____ Task material

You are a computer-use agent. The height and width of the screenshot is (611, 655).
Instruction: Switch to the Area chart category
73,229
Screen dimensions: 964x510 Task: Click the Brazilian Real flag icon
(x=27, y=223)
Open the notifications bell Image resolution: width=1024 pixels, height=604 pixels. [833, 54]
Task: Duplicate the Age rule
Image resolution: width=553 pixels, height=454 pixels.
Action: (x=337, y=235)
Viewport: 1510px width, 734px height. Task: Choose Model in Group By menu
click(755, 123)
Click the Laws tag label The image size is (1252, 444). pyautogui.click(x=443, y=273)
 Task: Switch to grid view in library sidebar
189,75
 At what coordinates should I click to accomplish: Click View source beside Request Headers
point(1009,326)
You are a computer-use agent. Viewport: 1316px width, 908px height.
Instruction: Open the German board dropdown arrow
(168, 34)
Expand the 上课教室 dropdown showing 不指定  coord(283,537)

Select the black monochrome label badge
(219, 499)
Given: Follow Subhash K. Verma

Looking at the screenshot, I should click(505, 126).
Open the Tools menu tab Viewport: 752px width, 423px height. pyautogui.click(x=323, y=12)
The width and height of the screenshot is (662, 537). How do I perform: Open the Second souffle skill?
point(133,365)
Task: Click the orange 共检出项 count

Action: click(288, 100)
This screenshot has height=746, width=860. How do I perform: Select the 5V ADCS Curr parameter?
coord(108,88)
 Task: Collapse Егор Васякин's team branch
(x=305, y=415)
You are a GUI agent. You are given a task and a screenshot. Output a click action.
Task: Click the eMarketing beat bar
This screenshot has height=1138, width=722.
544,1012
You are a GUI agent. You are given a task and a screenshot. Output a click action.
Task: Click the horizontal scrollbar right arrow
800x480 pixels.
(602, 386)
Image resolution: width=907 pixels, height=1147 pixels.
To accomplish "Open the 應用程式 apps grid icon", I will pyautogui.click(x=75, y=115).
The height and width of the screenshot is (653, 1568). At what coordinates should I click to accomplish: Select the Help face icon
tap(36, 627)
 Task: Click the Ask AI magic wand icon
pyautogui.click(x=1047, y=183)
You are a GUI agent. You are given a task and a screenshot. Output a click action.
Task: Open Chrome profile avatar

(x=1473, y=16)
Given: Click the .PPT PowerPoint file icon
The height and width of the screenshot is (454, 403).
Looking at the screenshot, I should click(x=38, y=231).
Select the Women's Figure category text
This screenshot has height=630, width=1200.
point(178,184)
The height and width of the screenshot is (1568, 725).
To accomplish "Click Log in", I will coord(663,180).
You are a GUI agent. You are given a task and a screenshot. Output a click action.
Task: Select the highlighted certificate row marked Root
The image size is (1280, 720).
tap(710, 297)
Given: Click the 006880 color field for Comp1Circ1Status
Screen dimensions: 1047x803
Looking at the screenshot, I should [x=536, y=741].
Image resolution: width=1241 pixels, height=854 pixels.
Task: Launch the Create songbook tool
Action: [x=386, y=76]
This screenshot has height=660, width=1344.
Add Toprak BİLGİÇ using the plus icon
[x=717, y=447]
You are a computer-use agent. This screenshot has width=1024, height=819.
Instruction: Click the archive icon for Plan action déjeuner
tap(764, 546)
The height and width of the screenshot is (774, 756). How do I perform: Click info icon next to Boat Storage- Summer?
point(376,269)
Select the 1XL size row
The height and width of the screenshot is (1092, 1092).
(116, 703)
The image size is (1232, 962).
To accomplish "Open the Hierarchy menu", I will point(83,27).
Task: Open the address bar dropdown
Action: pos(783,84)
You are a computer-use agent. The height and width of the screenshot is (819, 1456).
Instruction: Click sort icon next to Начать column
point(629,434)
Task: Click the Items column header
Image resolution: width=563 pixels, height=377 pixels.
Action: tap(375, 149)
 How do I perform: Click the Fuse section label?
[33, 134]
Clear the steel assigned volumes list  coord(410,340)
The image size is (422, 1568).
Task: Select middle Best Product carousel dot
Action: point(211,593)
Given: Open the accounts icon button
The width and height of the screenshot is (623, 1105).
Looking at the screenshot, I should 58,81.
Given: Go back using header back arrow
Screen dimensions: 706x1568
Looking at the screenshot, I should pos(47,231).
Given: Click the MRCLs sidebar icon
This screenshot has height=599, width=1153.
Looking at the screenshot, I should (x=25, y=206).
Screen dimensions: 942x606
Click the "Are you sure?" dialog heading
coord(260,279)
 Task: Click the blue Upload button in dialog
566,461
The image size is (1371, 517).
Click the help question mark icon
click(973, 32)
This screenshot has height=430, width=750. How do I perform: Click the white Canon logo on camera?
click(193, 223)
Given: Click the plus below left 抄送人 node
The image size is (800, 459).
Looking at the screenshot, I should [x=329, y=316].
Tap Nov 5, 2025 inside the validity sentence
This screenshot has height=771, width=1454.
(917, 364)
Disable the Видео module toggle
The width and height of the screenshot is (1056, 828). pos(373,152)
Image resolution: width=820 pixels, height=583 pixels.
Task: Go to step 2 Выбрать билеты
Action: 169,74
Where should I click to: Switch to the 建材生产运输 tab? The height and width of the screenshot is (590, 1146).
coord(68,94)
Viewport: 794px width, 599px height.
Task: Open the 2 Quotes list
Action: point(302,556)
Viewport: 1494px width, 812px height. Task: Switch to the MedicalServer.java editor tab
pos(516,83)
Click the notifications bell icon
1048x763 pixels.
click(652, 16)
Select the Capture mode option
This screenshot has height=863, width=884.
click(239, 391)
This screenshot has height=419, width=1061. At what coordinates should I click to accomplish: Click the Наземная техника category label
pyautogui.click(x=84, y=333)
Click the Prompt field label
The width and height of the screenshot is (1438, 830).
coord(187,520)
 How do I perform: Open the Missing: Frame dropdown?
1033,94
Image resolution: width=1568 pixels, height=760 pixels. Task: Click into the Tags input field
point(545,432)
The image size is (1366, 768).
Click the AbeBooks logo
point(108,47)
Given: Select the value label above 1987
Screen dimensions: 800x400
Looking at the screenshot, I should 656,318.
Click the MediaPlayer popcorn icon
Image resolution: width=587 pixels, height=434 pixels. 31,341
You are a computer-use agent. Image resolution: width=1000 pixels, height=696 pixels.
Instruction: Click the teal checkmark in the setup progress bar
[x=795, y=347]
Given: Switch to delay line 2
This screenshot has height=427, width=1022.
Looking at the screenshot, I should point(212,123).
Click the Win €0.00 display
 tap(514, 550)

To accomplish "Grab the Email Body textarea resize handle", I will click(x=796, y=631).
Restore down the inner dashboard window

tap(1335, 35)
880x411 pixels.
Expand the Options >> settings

________

**How to complete this task:** Exactly as they appear above, print all the entries.

**Answer to this problem:**
You are a computer-use agent. The height and width of the screenshot is (611, 655).
Instruction: Switch to the Area chart category
73,229
Screen dimensions: 964x510 Task: Click the Brazilian Real flag icon
(x=27, y=223)
Open the notifications bell Image resolution: width=1024 pixels, height=604 pixels. [833, 54]
Task: Duplicate the Age rule
Image resolution: width=553 pixels, height=454 pixels.
Action: (x=337, y=235)
Viewport: 1510px width, 734px height. Task: Choose Model in Group By menu
click(755, 123)
Click the Laws tag label The image size is (1252, 444). pyautogui.click(x=443, y=273)
 Task: Switch to grid view in library sidebar
189,75
 At what coordinates should I click to accomplish: Click View source beside Request Headers
point(1009,326)
You are a computer-use agent. Viewport: 1316px width, 908px height.
Instruction: Open the German board dropdown arrow
(168, 34)
Expand the 上课教室 dropdown showing 不指定  coord(283,537)

Select the black monochrome label badge
(219, 499)
Given: Follow Subhash K. Verma

Looking at the screenshot, I should click(505, 126).
Open the Tools menu tab Viewport: 752px width, 423px height. pyautogui.click(x=323, y=12)
The width and height of the screenshot is (662, 537). How do I perform: Open the Second souffle skill?
point(133,365)
Task: Click the orange 共检出项 count

Action: click(288, 100)
This screenshot has height=746, width=860. How do I perform: Select the 5V ADCS Curr parameter?
coord(108,88)
 Task: Collapse Егор Васякин's team branch
(x=305, y=415)
You are a GUI agent. You are given a task and a screenshot. Output a click action.
Task: Click the eMarketing beat bar
This screenshot has height=1138, width=722.
544,1012
You are a GUI agent. You are given a task and a screenshot. Output a click action.
Task: Click the horizontal scrollbar right arrow
800x480 pixels.
(602, 386)
Image resolution: width=907 pixels, height=1147 pixels.
To accomplish "Open the 應用程式 apps grid icon", I will pyautogui.click(x=75, y=115).
The height and width of the screenshot is (653, 1568). At what coordinates should I click to accomplish: Select the Help face icon
tap(36, 627)
 Task: Click the Ask AI magic wand icon
pyautogui.click(x=1047, y=183)
You are a GUI agent. You are given a task and a screenshot. Output a click action.
Task: Open Chrome profile avatar

(x=1473, y=16)
Given: Click the .PPT PowerPoint file icon
The height and width of the screenshot is (454, 403).
Looking at the screenshot, I should click(x=38, y=231).
Select the Women's Figure category text
This screenshot has height=630, width=1200.
point(178,184)
The height and width of the screenshot is (1568, 725).
To accomplish "Click Log in", I will coord(663,180).
You are a GUI agent. You are given a task and a screenshot. Output a click action.
Task: Select the highlighted certificate row marked Root
The image size is (1280, 720).
tap(710, 297)
Given: Click the 006880 color field for Comp1Circ1Status
Screen dimensions: 1047x803
Looking at the screenshot, I should [x=536, y=741].
Image resolution: width=1241 pixels, height=854 pixels.
Task: Launch the Create songbook tool
Action: [x=386, y=76]
This screenshot has height=660, width=1344.
Add Toprak BİLGİÇ using the plus icon
[x=717, y=447]
You are a computer-use agent. This screenshot has width=1024, height=819.
Instruction: Click the archive icon for Plan action déjeuner
tap(764, 546)
The height and width of the screenshot is (774, 756). How do I perform: Click info icon next to Boat Storage- Summer?
point(376,269)
Select the 1XL size row
The height and width of the screenshot is (1092, 1092).
(116, 703)
The image size is (1232, 962).
To accomplish "Open the Hierarchy menu", I will point(83,27).
Task: Open the address bar dropdown
Action: pos(783,84)
You are a computer-use agent. The height and width of the screenshot is (819, 1456).
Instruction: Click sort icon next to Начать column
point(629,434)
Task: Click the Items column header
Image resolution: width=563 pixels, height=377 pixels.
Action: tap(375, 149)
 How do I perform: Click the Fuse section label?
[33, 134]
Clear the steel assigned volumes list  coord(410,340)
The image size is (422, 1568).
Task: Select middle Best Product carousel dot
Action: point(211,593)
Given: Open the accounts icon button
The width and height of the screenshot is (623, 1105).
Looking at the screenshot, I should 58,81.
Given: Go back using header back arrow
Screen dimensions: 706x1568
Looking at the screenshot, I should pos(47,231).
Given: Click the MRCLs sidebar icon
This screenshot has height=599, width=1153.
Looking at the screenshot, I should (x=25, y=206).
Screen dimensions: 942x606
Click the "Are you sure?" dialog heading
coord(260,279)
 Task: Click the blue Upload button in dialog
566,461
The image size is (1371, 517).
Click the help question mark icon
click(973, 32)
This screenshot has height=430, width=750. How do I perform: Click the white Canon logo on camera?
click(193, 223)
Given: Click the plus below left 抄送人 node
The image size is (800, 459).
Looking at the screenshot, I should [x=329, y=316].
Tap Nov 5, 2025 inside the validity sentence
This screenshot has height=771, width=1454.
(917, 364)
Disable the Видео module toggle
The width and height of the screenshot is (1056, 828). pos(373,152)
Image resolution: width=820 pixels, height=583 pixels.
Task: Go to step 2 Выбрать билеты
Action: 169,74
Where should I click to: Switch to the 建材生产运输 tab? The height and width of the screenshot is (590, 1146).
coord(68,94)
Viewport: 794px width, 599px height.
Task: Open the 2 Quotes list
Action: point(302,556)
Viewport: 1494px width, 812px height. Task: Switch to the MedicalServer.java editor tab
pos(516,83)
Click the notifications bell icon
1048x763 pixels.
click(652, 16)
Select the Capture mode option
This screenshot has height=863, width=884.
click(239, 391)
This screenshot has height=419, width=1061. At what coordinates should I click to accomplish: Click the Наземная техника category label
pyautogui.click(x=84, y=333)
Click the Prompt field label
The width and height of the screenshot is (1438, 830).
coord(187,520)
 How do I perform: Open the Missing: Frame dropdown?
1033,94
Image resolution: width=1568 pixels, height=760 pixels. Task: Click into the Tags input field
point(545,432)
The image size is (1366, 768).
Click the AbeBooks logo
point(108,47)
Given: Select the value label above 1987
Screen dimensions: 800x400
Looking at the screenshot, I should 656,318.
Click the MediaPlayer popcorn icon
Image resolution: width=587 pixels, height=434 pixels. 31,341
You are a computer-use agent. Image resolution: width=1000 pixels, height=696 pixels.
Instruction: Click the teal checkmark in the setup progress bar
[x=795, y=347]
Given: Switch to delay line 2
This screenshot has height=427, width=1022.
Looking at the screenshot, I should point(212,123).
Click the Win €0.00 display
 tap(514, 550)

To accomplish "Grab the Email Body textarea resize handle", I will click(x=796, y=631).
Restore down the inner dashboard window

tap(1335, 35)
880x411 pixels.
Expand the Options >> settings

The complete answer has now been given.